Type 1 diabetes is on the rise globally; however, the burden of mortality remains disproportionate in low-income and middle-income countries (LMICs). As 2021 marks 100 years since the discovery of insulin, we revisit progress, global burden of type 1 diabetes trends, and understanding of the pathogenesis and management practices related to the disease. Despite much progress, inequities in access and availability of insulin formulations persist and are reflected in differences in survival and morbidity patterns related to the disease. Some of these inequities have also been exacerbated by health-system challenges during the COVID-19 pandemic. There is a clear opportunity to improve access to insulin and related essential technologies for improved management of type 1 diabetes in LMICs, especially as a part of universal health coverage. These improvements will require concerted action and investments in human resources, community engagement, and education for the timely diagnosis and management of type 1 diabetes, as well as adequate health-care financing. Further research in LMICs, especially those in Africa, is needed to improve our understanding of the burden, risk factors, and implementation strategies for managing type 1 diabetes.

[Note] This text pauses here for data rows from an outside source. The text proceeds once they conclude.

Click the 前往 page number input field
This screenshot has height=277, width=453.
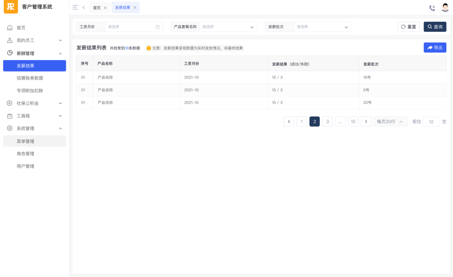(x=431, y=121)
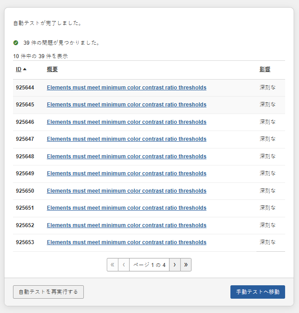The image size is (299, 313).
Task: Open issue 925650 color contrast link
Action: coord(126,191)
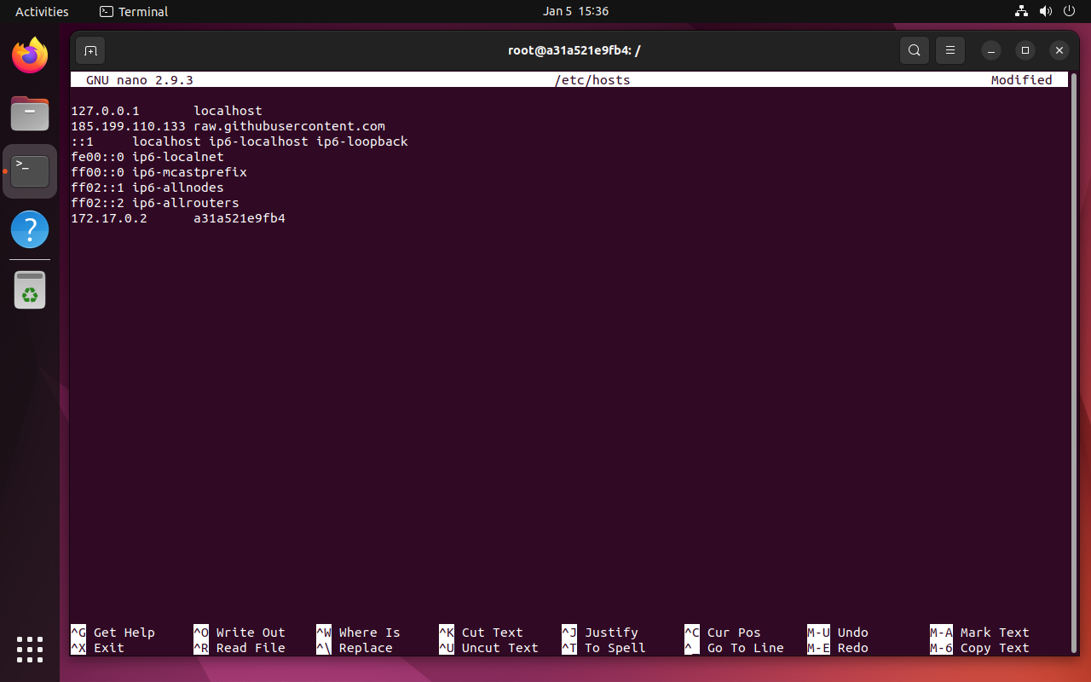Open the clock calendar at Jan 5 15:36
This screenshot has height=682, width=1091.
point(575,11)
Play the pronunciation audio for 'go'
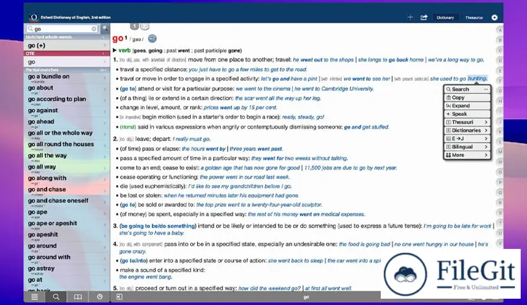527x305 pixels. pos(152,39)
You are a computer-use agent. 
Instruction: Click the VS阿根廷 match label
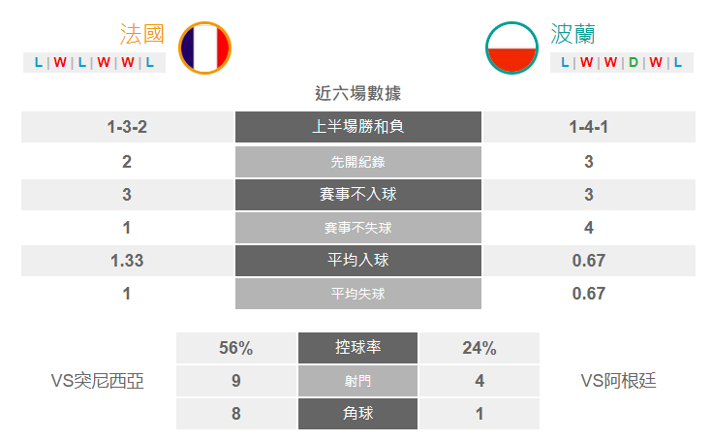(618, 381)
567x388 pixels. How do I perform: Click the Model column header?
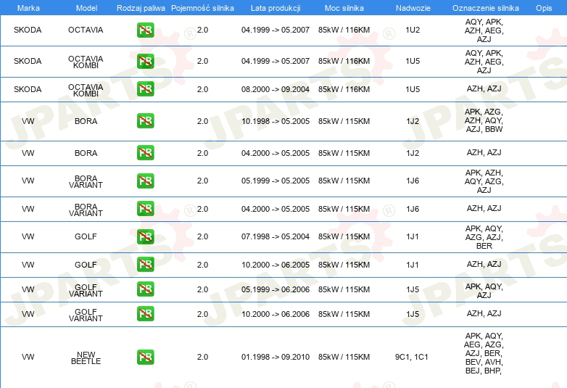[x=86, y=8]
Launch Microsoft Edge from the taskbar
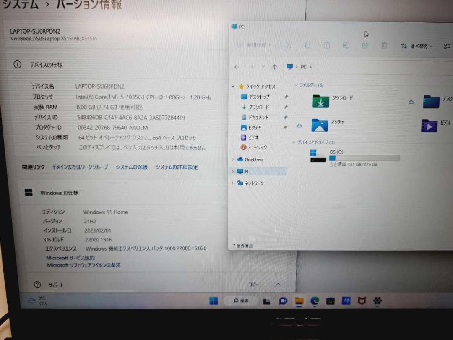Screen dimensions: 453x340 click(314, 301)
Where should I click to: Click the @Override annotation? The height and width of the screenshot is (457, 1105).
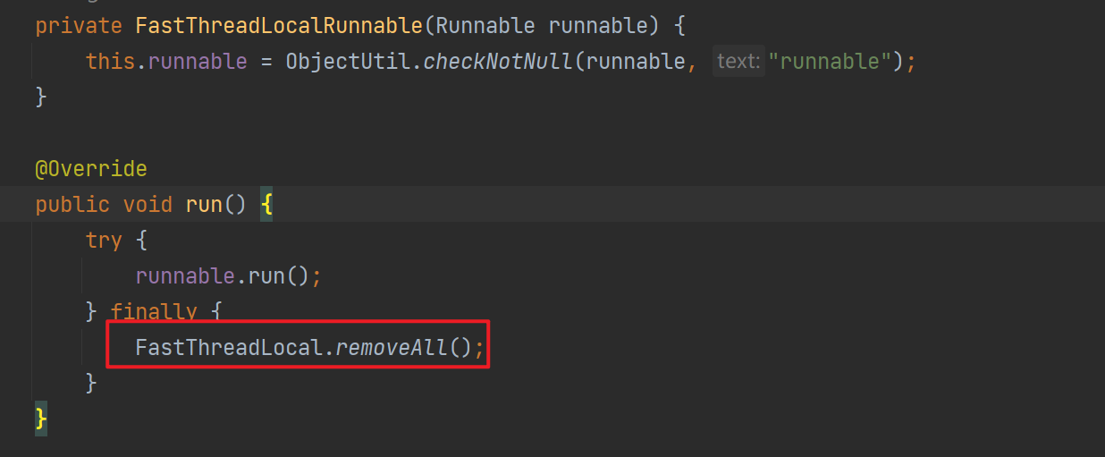[91, 168]
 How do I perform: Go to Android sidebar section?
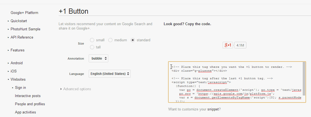pyautogui.click(x=17, y=63)
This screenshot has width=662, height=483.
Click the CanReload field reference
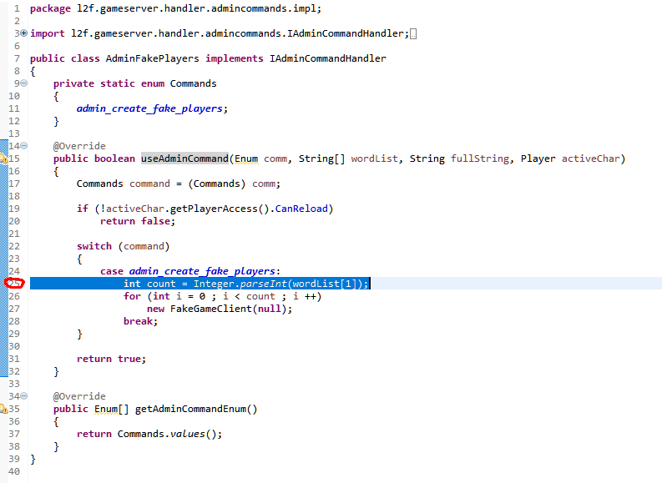point(298,209)
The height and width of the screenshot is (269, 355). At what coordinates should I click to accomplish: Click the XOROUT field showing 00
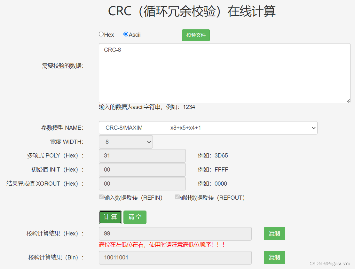coord(142,184)
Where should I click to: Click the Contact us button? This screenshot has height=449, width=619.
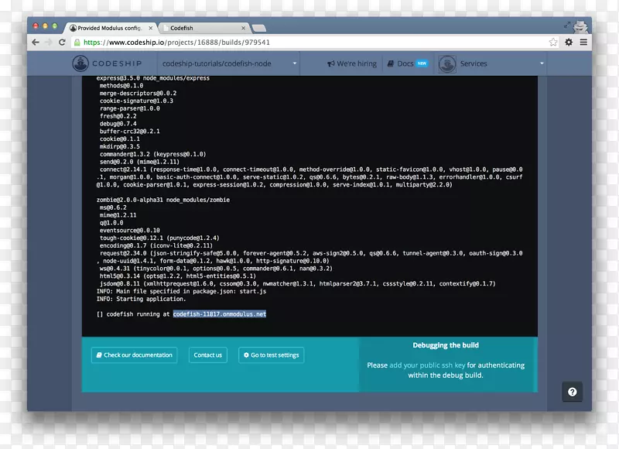(x=207, y=355)

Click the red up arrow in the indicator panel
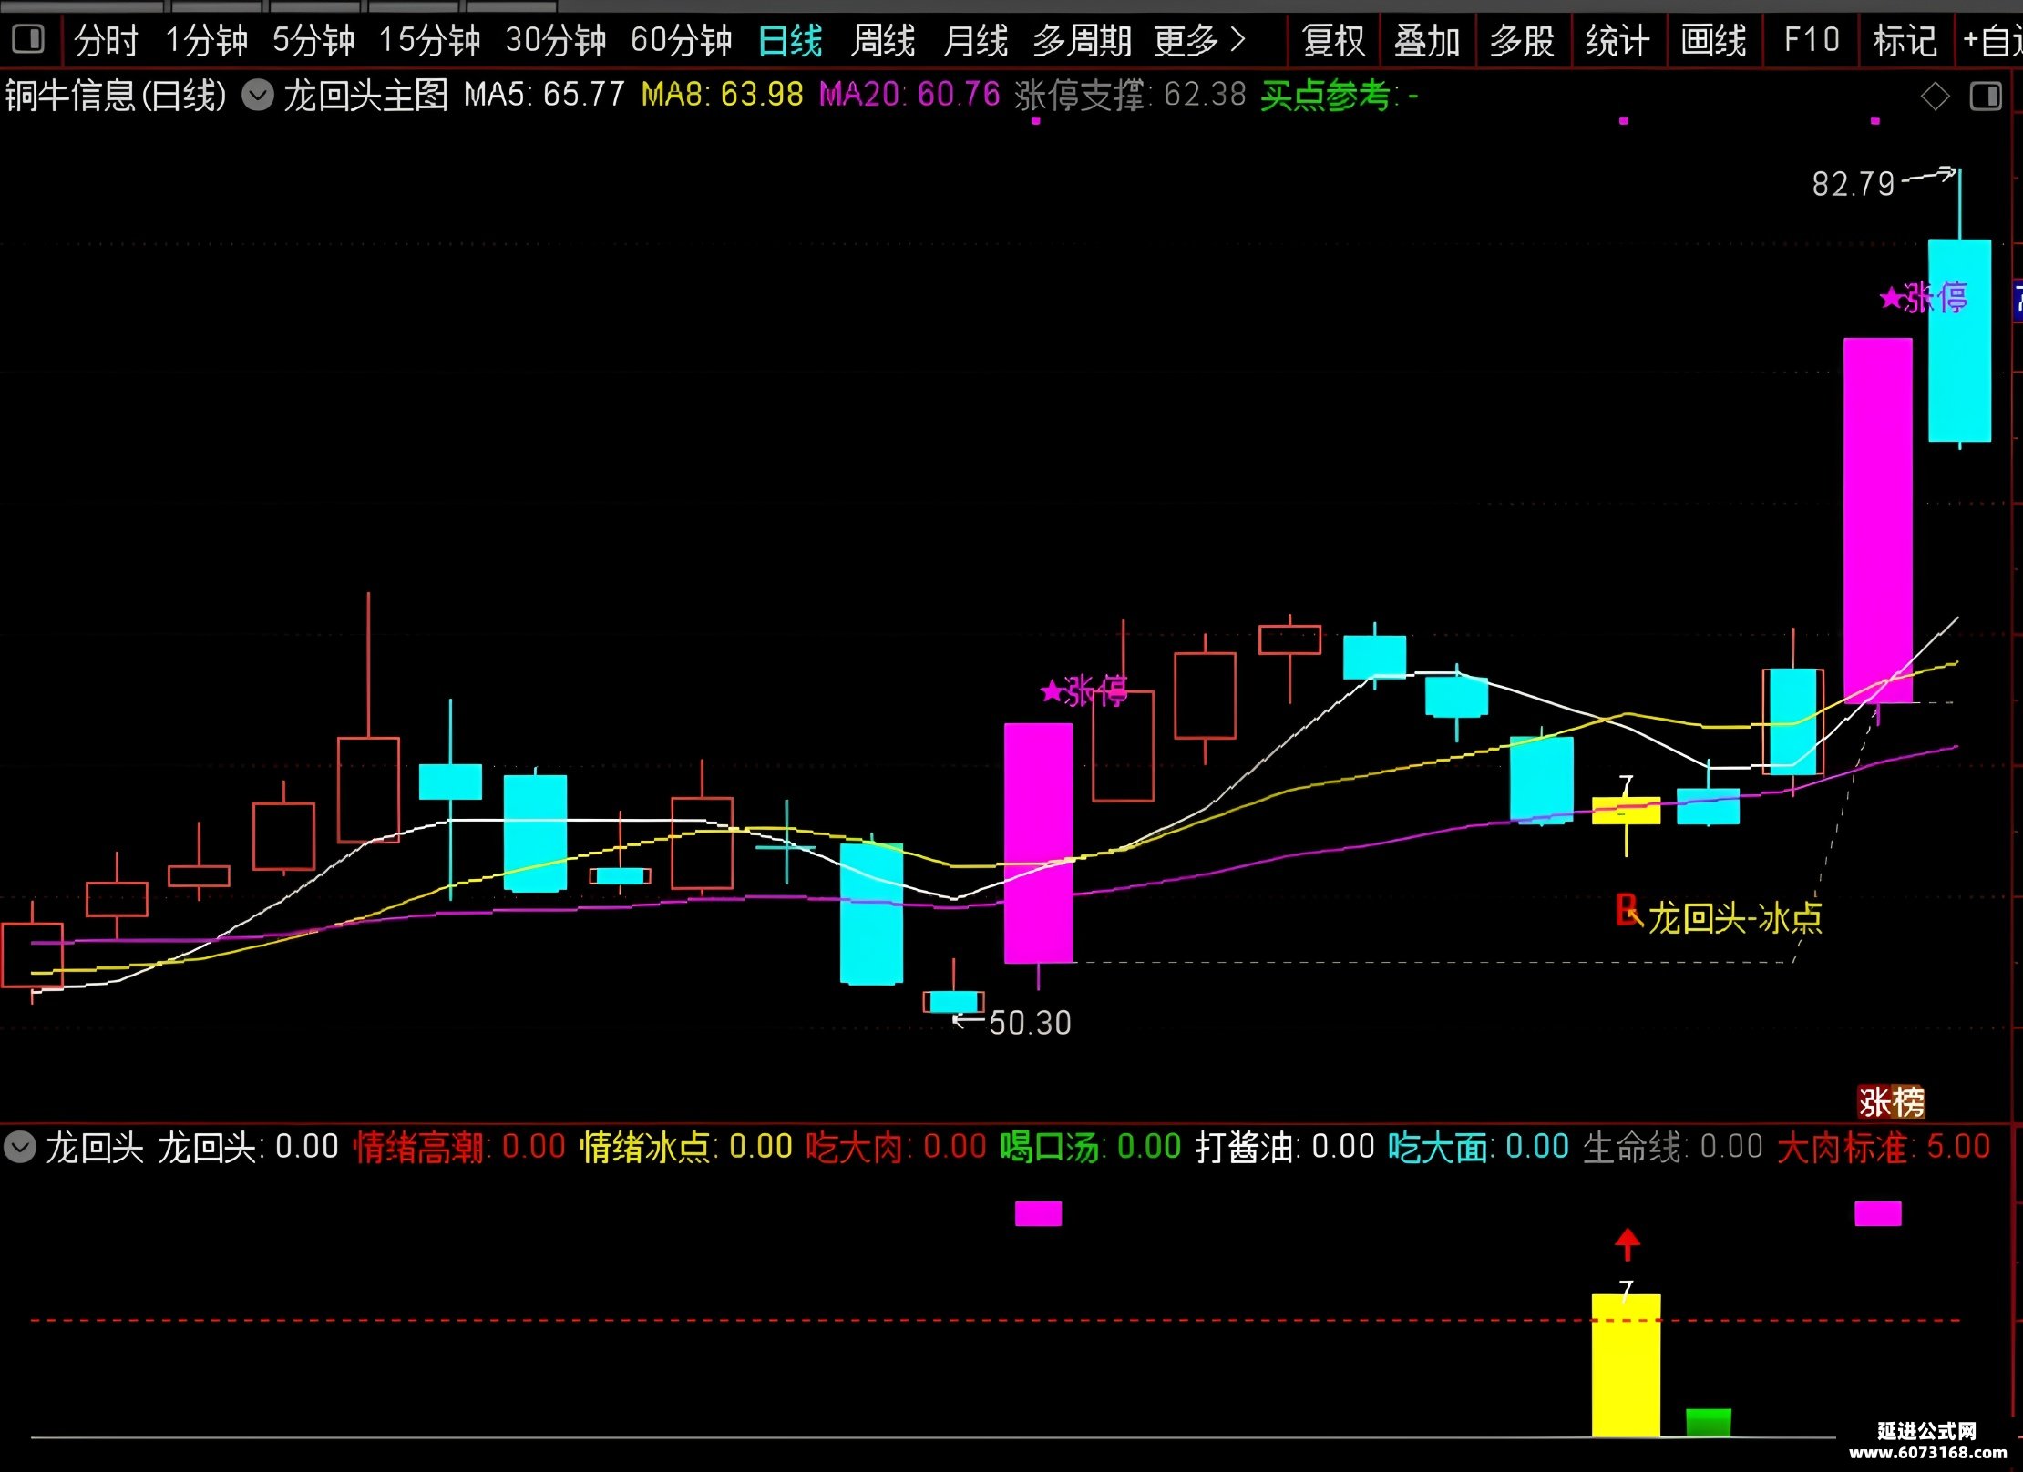click(x=1628, y=1244)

Work in the University of Toronto (ON, Canada) during 1921 culminated in January 1922, when Leonard Thompson received his first injection of a purified pancreatic extract containing insulin. This remarkable event built on many years of groundbreaking scientific work by a number of individuals around the world, including Claude Bernard, Paul Langerhans, Oskar Minkowski, Joseph von Mering, Eugene Opie, Georg Ludwig Zülzer and Nicolas Paulesco, to name but a few. The unique achievements of the Toronto team, collaborating with industry, includes the speed at which they were able to purify, test and produce insulin in sufficient quantities for it to become a viable treatment for diabetes. These events have been described eloquently by Michael Bliss in his book: The Discovery of Insulin [1]. The immediate and long-term consequences of insulin therapy are life-changing for individuals with diabetes and continue to stimulate scientific research and learning.